------ PASSAGE

Don't we have to ask why the price fell before we can make such pronouncements?

And this brings me onto my second point, you seem to focus on production without mentioning the markets for the goods produced. Your focus seems one sided.

If productivity rises greatly won't that mean it could race ahead of the ability of markets to absorb this greater capital investment? Isn't this the basis of Marx's theory of crisis, production running faster than markets? Doesn't that put a question mark against all the scenarios you provided?

Donald

Hi Chris

I'd be really interested to read your response to Boffy's first comment above that it's the current cost of capital that matters.

It seems to me that both matter. The old rate will determine how much profit you've made, and the new one will determine how what you can buy with it.


Donald

Boffy

SIOB,

Why the price of the constant capital fell is not really relevant to a calculation of the rate of profit, as Marx sets out in Capital III, Chapter 6. It could be because of technological development causing the value of existing machinery to be devalued due to "moral depreciation" of one sort, or it could be rising productivity that means its value falls due to moral depreciation of the second sort, or it could simply be a consequence of a fluctuation in demand and supply, which causes the current market price to fall.

As for the markets for the commodities, you are absolutely correct that rising productivity may and ultimately will cause output to run ahead of what the market can absorb. But, that really has nothing to do with the rate of profit as such. The resulting crisis, in fact, will be what causes the rate of profit to crash not just fall. But, as Marx sets out in Capital III, Chapter 15, the result of such a crisis of overproduction is then that the capital gets restructured, which raises the rate of profit, and capital gets moved into other lines of production, where there are new markets that are not overstocked.

Boffy

Donald,

The old value of capital has no more effect on the amount of value produced than does the current value, because the profit produced is a function of the labour-power exploited. A huge amount of value in means of production, may employ only a small amount of labour-power, and thereby produce only a small amount of surplus value, whereas a small amount of means of production may require a lot of labour-power to process it, and thereby create a large amount of surplus value.

What the amount and value of the means of production (constant capital)influences is not the amount, but the rate of profit.

Suppose I am a capitalist I have money in the bank, and I buy a machine costing £1,000. I also employ a worker with a wage of £500 to mind the machine, and process £500 of material. £500 of profit is produced, and so the rate of profit is 25%. If I accumulated all of this profit, it would take me 2 years to buy another machine.

Suppose the value of the machine falls to £500. I can now buy this machine with just 1 year's profit. From a Marxist perspective this is significant, because Marx argues that it is the physical amount of capital that is important, not its value, because it is the physical expansion of capital that determines how much more labour can be exploited.

So, now I buy 2 machines, and as a result, the turnover time of my capital is halved, i.e. I now am able to produce the required amount to be sent to market in half the time, so the capital I have to advance for circulating capital, materials and labour, is halved.

So, now, with these two machines, I still only have to advance the same amount of capital for material and labour, i.e. £500 each, even though the total amount of capital for materials and labour in the year now doubles. But, now the amount of profit in the year also doubles to £1,000, because 2 workers are being exploited.

The rate of profit is now £2,000 divided by the advanced capital, which is £1,000 for machines, £500 for materials, and £500 for labour. So, now the rate of profit has risen to 50%, and the amount of profit has also doubled.

------------
------ SOURCE MATERIAL

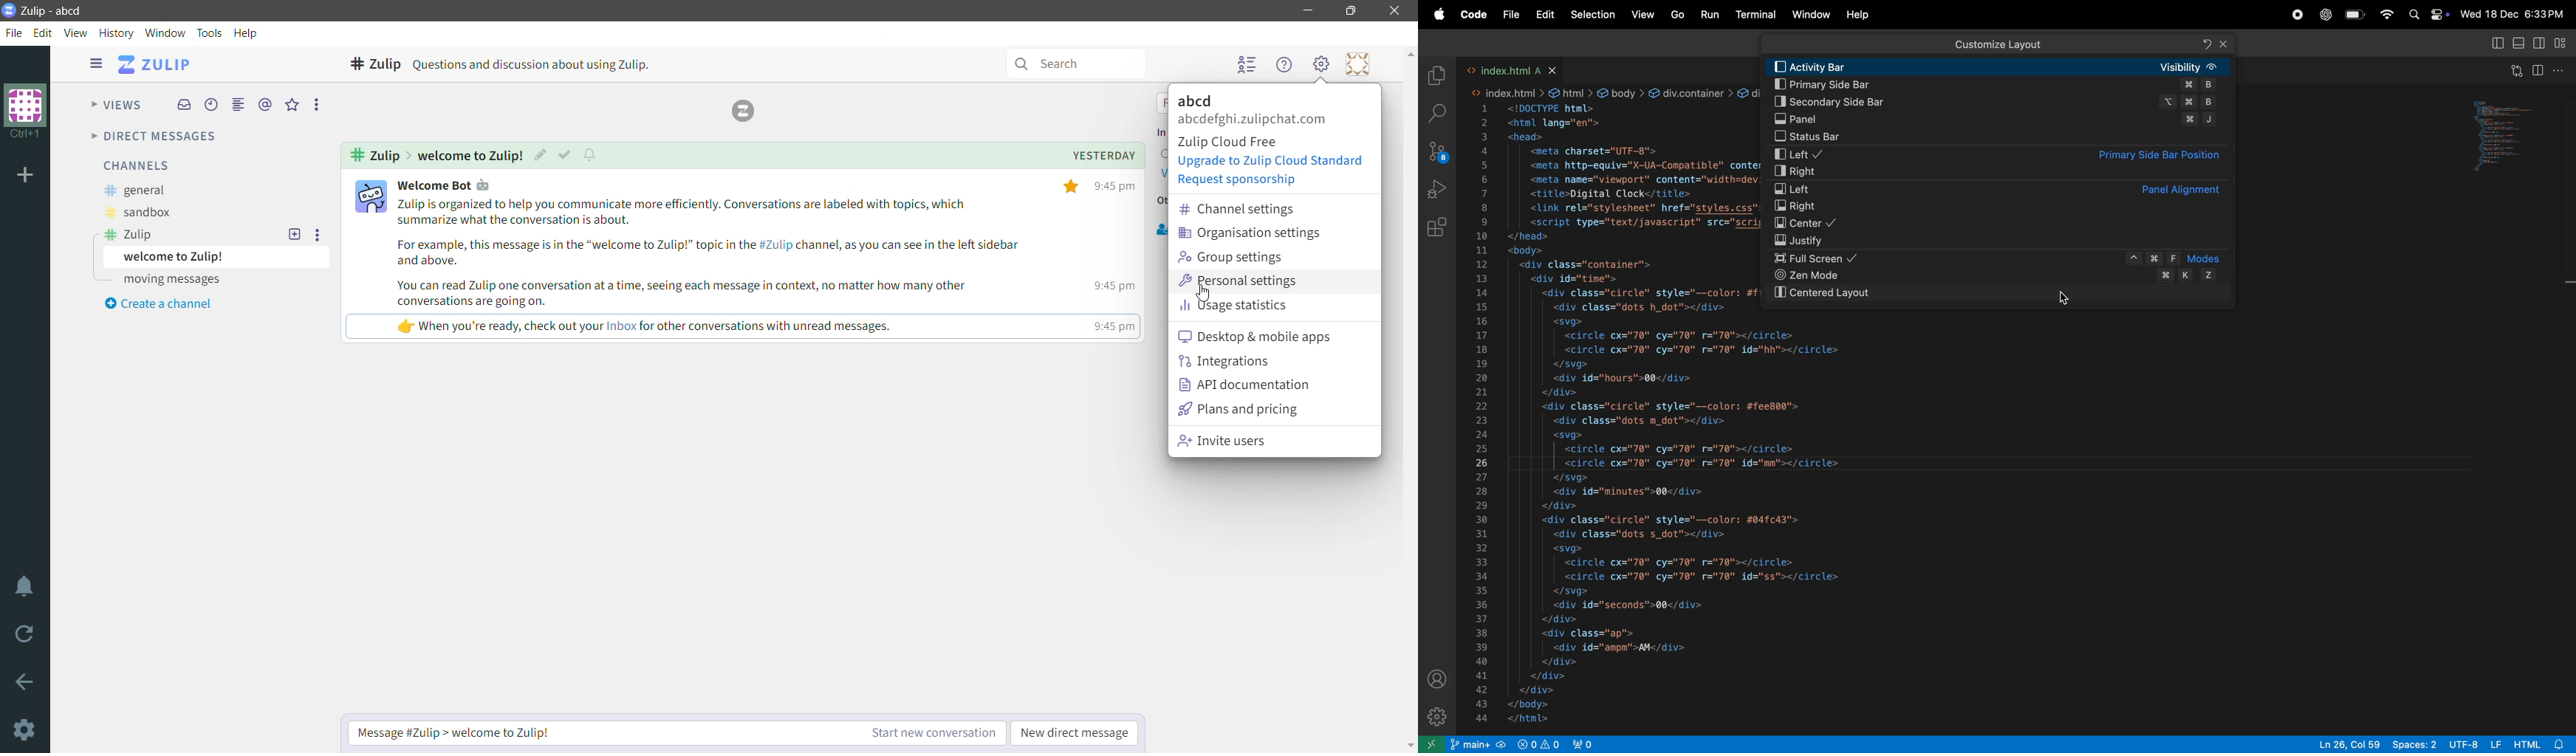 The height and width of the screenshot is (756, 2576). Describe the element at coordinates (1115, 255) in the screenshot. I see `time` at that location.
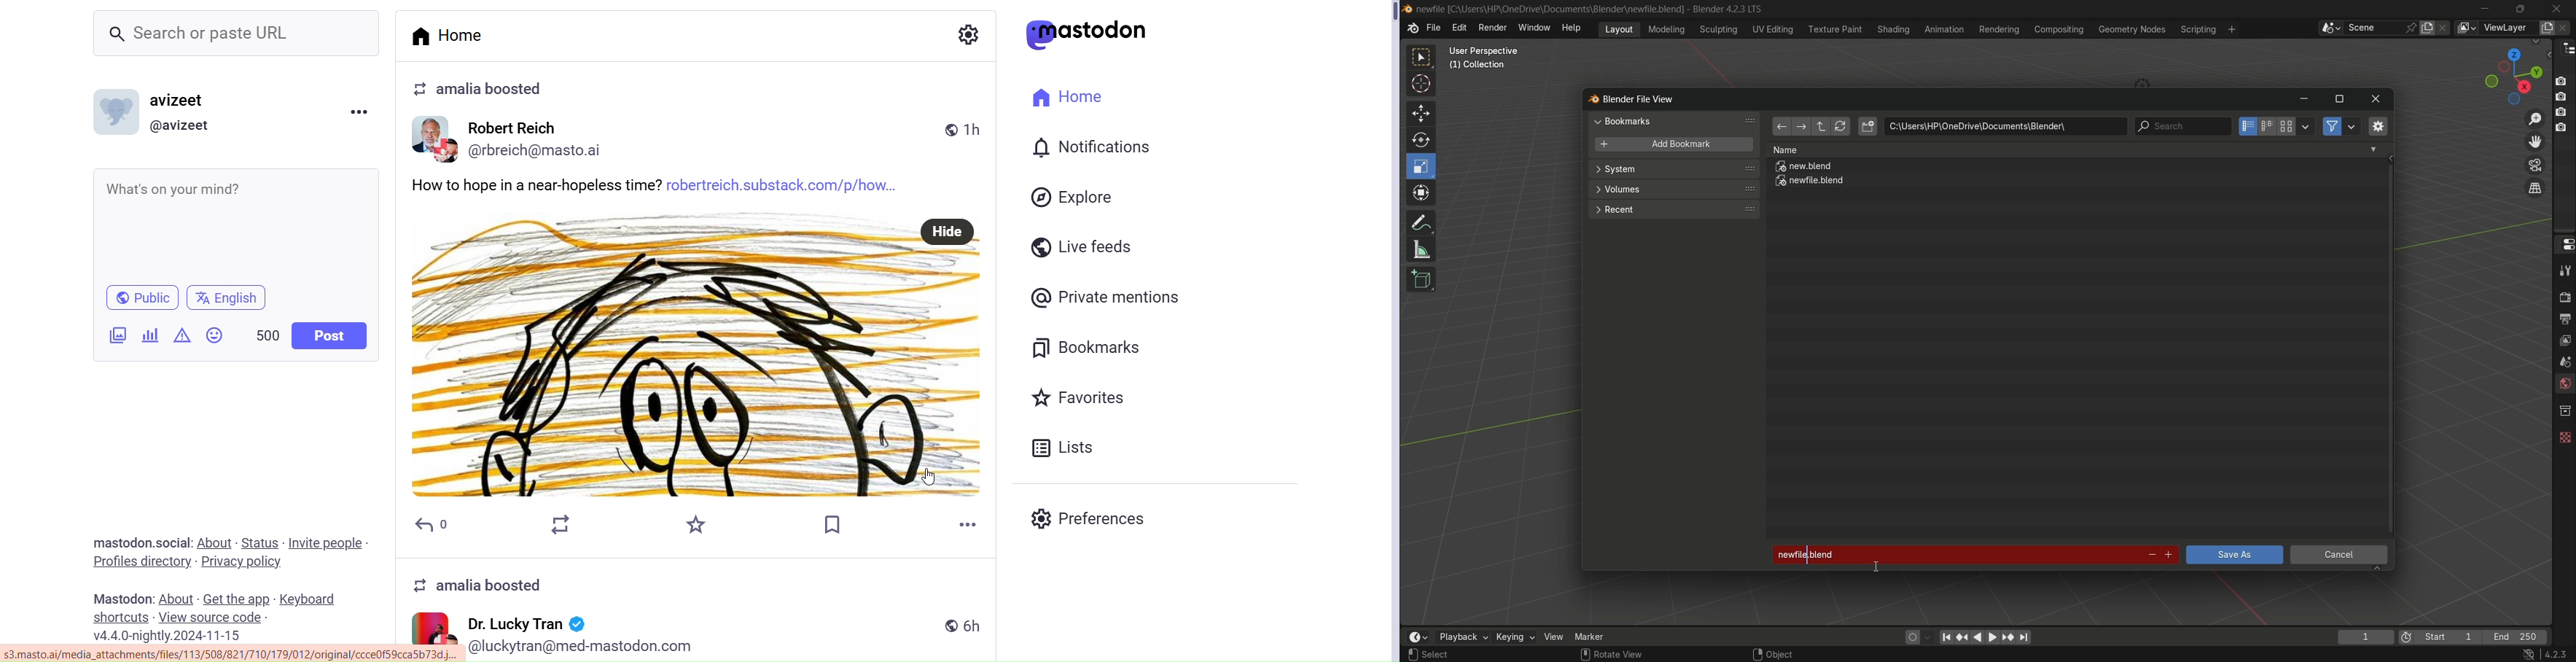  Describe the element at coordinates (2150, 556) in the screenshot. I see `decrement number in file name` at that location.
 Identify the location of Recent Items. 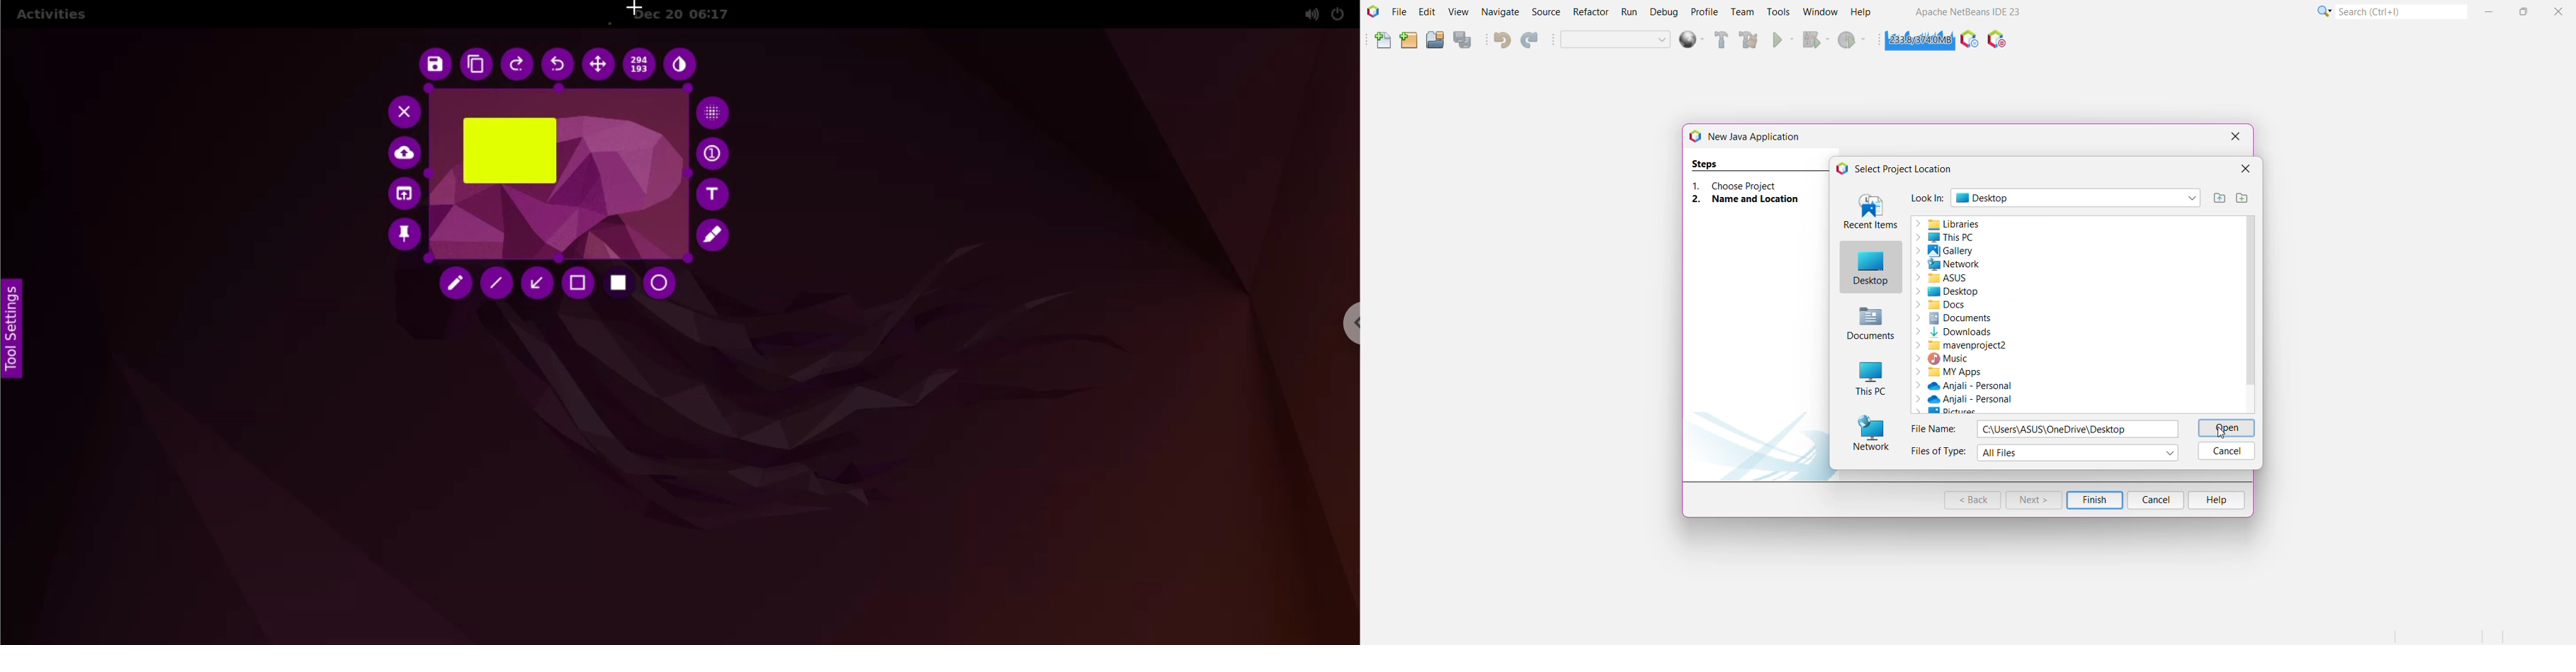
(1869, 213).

------------

■ WORK TO DO
1. Please echo the rate-of-profit discussion between "The old value" and "rate of profit.", inclusive.
2. In the rate-of-profit discussion, which chapter of Capital III is cited for the restructuring of capital after a crisis of overproduction?
3. Pick up the rate-of-profit discussion where it stops and write what comes next.

■ EXPECTED RESULTS
1.
The old value of capital has no more effect on the amount of value produced than does the current value, because the profit produced is a function of the labour-power exploited. A huge amount of value in means of production, may employ only a small amount of labour-power, and thereby produce only a small amount of surplus value, whereas a small amount of means of production may require a lot of labour-power to process it, and thereby create a large amount of surplus value.

What the amount and value of the means of production (constant capital)influences is not the amount, but the rate of profit.

2. Chapter 15

3.
The point about the historical pricing can best be seen from the following. Suppose I bought a house to rent 50 years ago. I paid £2,000 for it, and obtained a rent of £100 p.a., equals 5%. Today, the house has a market price of £200,000. The rent from it is now, £10,000 p.a. Calculated on today's value, this rent is also 5%. If I calculate the rent on the historic price, however, it is a return of 500% p.a.

Which, of these figures for the "rate of profit" gives the most accurate picture, and the most useful information? Clearly, it is the rental return based on the current value. If I am looking at what provides the best return for my investment, will I look for alternatives that provide better than 5%, or better only than 500%?

Clearly, the answer is I only have to obtain a return better than 5%. If I sell the house for its current value of £200,000, and invest that money in a government bond paying 6%, for example, I have already improved my position, because the return I now make is £12,000, not the £10,000 "profit" made from the house.

Yet, historic pricing would advise me that its only investments that provide a return better than 500%, that should persuade me to reallocate my capital! The same thing applies in reverse. If I had paid £200,000 for the house, and its current market price has fallen to £2,000, but I'm still getting £10,000 of rent from it, I'd be stupid to sell the house, take the £2,000 current value, and stick it in a bond even paying 20%, because my real "rate of profit" on the value of the house is is 500%!

Boffy

Correction: first line above should read "The old value of capital has no more effect on the amount of surplus value"

Boffy

"Suppose I am a capitalist I have money in the bank, and I buy a machine costing £1,000. I also employ a worker with a wage of £500 to mind the machine, and process £500 of material. £500 of profit is produced, and so the rate of profit is 25%. If I accumulated all of this profit, it would take me 2 years to buy another machine."

I should also have pointed out here, that as a capitalist with money in the bank, when the value of this machine falls from £1,000 to £500, I thereby make a £500 capital loss. However, because the money I have in the bank will now buy 2 machines for the previous price of 1, I make a £500 capital gain (and more depending upon how much money I have in the bank waiting to buy such machines) because the exchange value of the money has risen relative to the machines.

The problem with the historic pricing model is that because they operate with a formalistic logic rather than dialectical logic, they fetishise the money form, and thereby suffer money illusion. They recognise the changes in money prices of capital, but do not recognise that this implies equally changes in the exchange-value of money.

Because they fetishise the money form, they do not recognise that Marx points out in Capital II, that M - C...P...C' - M', is only the circuit of newly invested money-capital. The circuit for already functioning productive-capital is P..C' - M'. M - C...P. As Marx points out later in Capital III, M is only a moment in this circuit, not a terminal point. The expansion of productive-capital, which is what Marx says the rate of profit is, can then only be measured by examining the expansion as a result of production of the value of P, the productive-capital.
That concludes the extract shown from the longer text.